START Listed entries

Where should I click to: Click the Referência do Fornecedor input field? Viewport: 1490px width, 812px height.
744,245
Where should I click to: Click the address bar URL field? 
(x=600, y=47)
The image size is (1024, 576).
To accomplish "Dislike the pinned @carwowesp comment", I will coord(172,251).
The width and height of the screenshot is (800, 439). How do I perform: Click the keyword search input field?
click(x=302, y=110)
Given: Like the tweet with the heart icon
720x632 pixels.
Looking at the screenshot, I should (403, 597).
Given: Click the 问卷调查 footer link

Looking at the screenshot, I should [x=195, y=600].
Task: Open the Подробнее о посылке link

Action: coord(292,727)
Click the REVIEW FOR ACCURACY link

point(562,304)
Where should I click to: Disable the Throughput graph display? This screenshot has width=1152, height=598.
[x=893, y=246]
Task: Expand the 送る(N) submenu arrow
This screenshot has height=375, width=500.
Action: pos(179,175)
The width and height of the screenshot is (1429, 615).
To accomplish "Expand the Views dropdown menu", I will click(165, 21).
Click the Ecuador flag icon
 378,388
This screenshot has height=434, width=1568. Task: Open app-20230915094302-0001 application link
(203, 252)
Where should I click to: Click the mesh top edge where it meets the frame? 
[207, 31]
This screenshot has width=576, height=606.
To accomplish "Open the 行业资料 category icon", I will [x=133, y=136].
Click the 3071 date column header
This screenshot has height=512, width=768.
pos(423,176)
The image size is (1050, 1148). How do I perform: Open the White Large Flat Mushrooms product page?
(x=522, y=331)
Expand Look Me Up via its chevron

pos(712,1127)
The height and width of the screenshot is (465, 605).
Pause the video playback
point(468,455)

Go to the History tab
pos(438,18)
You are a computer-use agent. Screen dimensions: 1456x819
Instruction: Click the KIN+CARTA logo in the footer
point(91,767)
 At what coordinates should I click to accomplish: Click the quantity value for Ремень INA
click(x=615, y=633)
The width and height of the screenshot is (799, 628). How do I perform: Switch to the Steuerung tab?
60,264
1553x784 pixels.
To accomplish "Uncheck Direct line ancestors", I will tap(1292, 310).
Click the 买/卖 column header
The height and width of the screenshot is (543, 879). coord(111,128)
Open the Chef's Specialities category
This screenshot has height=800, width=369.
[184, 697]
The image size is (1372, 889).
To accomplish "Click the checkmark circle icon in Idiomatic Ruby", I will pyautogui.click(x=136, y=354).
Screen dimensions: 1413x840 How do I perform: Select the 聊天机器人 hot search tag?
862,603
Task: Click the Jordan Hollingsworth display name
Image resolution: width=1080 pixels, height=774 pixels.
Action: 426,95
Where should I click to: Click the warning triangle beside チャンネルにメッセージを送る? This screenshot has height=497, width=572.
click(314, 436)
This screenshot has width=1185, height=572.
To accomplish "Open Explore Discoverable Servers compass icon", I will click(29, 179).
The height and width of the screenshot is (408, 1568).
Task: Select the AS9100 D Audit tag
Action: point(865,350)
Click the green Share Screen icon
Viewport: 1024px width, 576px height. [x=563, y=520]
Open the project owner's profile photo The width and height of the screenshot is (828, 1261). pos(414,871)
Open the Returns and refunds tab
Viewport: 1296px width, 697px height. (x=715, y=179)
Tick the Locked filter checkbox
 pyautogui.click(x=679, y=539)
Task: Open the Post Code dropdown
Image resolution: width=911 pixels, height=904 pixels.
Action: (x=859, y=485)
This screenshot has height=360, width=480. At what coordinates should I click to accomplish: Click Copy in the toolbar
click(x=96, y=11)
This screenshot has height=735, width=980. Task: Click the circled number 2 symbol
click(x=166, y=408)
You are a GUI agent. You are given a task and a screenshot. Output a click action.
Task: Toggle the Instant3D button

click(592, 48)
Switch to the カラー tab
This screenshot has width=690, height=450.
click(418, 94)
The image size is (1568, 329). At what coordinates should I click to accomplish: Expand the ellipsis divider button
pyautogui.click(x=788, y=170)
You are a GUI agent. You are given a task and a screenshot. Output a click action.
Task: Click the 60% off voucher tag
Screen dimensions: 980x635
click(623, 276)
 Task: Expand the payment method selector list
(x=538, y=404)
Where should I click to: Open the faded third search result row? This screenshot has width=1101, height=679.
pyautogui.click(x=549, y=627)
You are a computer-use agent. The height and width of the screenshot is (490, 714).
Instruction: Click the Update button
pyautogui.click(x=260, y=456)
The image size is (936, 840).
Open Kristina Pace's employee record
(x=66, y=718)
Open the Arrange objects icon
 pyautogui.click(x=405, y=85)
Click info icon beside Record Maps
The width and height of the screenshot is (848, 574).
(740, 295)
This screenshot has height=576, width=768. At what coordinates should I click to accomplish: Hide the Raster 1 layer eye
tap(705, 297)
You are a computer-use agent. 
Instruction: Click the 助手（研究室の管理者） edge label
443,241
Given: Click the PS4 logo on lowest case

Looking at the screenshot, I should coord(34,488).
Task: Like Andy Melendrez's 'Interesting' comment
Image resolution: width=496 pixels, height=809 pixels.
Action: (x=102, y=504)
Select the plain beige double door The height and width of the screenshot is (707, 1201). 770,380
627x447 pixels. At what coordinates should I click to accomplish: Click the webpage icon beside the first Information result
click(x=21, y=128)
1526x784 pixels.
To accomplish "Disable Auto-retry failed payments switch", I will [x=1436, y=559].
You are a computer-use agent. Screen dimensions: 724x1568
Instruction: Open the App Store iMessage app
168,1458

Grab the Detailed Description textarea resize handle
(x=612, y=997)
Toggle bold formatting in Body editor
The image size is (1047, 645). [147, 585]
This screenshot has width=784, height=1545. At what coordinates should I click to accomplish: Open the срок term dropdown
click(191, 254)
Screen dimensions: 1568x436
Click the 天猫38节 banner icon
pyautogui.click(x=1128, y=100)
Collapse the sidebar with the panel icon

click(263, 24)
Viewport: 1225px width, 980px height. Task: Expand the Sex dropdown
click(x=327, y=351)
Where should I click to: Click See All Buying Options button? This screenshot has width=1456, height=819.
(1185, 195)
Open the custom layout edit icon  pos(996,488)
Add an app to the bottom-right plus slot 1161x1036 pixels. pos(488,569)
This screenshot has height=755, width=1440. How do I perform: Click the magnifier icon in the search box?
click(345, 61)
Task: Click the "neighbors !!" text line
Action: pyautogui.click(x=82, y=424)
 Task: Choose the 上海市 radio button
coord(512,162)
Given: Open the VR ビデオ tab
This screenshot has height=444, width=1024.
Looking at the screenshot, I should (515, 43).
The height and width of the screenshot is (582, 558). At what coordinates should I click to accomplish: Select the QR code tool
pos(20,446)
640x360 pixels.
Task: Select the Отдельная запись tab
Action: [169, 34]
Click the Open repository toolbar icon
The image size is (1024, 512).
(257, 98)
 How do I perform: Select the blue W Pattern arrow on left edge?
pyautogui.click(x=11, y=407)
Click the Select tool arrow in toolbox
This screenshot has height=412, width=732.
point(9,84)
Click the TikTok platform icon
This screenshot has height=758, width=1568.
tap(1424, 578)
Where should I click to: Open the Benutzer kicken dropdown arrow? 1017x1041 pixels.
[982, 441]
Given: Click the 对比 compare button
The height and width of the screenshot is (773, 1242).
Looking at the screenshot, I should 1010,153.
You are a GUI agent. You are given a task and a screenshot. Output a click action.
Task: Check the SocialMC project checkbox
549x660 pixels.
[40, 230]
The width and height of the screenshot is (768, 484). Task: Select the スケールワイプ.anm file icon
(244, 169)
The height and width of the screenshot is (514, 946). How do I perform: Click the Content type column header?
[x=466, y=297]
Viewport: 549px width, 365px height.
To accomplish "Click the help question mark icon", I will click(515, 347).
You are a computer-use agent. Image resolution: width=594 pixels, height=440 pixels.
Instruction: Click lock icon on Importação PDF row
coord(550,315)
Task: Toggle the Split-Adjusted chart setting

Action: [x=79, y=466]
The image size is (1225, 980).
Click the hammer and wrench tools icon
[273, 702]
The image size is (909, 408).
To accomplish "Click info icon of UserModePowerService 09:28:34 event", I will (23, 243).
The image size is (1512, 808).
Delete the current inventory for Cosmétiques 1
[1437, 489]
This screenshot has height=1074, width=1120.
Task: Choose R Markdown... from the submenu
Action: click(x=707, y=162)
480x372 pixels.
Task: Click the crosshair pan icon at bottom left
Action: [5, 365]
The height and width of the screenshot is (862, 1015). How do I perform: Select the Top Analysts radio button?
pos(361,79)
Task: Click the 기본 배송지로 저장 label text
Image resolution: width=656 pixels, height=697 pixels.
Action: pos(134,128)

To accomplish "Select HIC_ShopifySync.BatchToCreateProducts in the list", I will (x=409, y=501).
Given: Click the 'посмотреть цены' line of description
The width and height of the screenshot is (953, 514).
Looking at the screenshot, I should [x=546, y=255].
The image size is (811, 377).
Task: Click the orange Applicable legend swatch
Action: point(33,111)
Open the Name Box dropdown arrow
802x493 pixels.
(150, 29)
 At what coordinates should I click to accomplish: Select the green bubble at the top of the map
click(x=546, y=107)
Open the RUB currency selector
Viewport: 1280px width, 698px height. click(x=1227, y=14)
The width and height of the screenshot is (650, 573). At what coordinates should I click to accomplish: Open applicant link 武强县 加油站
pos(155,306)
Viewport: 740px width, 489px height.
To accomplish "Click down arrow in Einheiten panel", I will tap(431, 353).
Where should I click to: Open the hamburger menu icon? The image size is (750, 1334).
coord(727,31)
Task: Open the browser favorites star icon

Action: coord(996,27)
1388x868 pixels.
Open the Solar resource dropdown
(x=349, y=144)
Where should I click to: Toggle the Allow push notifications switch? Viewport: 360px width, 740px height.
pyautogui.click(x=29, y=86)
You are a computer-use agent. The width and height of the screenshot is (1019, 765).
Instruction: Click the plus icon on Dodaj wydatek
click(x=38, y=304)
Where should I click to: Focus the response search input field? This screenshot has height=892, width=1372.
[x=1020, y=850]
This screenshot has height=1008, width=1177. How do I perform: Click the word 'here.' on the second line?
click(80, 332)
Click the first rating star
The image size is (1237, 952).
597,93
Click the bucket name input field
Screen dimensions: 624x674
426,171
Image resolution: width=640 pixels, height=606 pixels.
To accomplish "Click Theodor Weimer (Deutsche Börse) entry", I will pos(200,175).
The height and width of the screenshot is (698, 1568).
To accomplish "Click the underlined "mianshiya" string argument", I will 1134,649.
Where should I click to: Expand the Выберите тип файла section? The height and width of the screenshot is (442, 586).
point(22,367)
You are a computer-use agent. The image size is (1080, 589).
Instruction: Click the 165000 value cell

END Listed entries

> **Problem to work on**:
From the opening line of the data above through the line holding "Given: Like the tweet with the heart icon", give every line again exactly as it stands.

> **Output**:
Where should I click to: Click the Referência do Fornecedor input field? Viewport: 1490px width, 812px height.
744,245
Where should I click to: Click the address bar URL field? 
(x=600, y=47)
The image size is (1024, 576).
To accomplish "Dislike the pinned @carwowesp comment", I will coord(172,251).
The width and height of the screenshot is (800, 439). How do I perform: Click the keyword search input field?
click(x=302, y=110)
Given: Like the tweet with the heart icon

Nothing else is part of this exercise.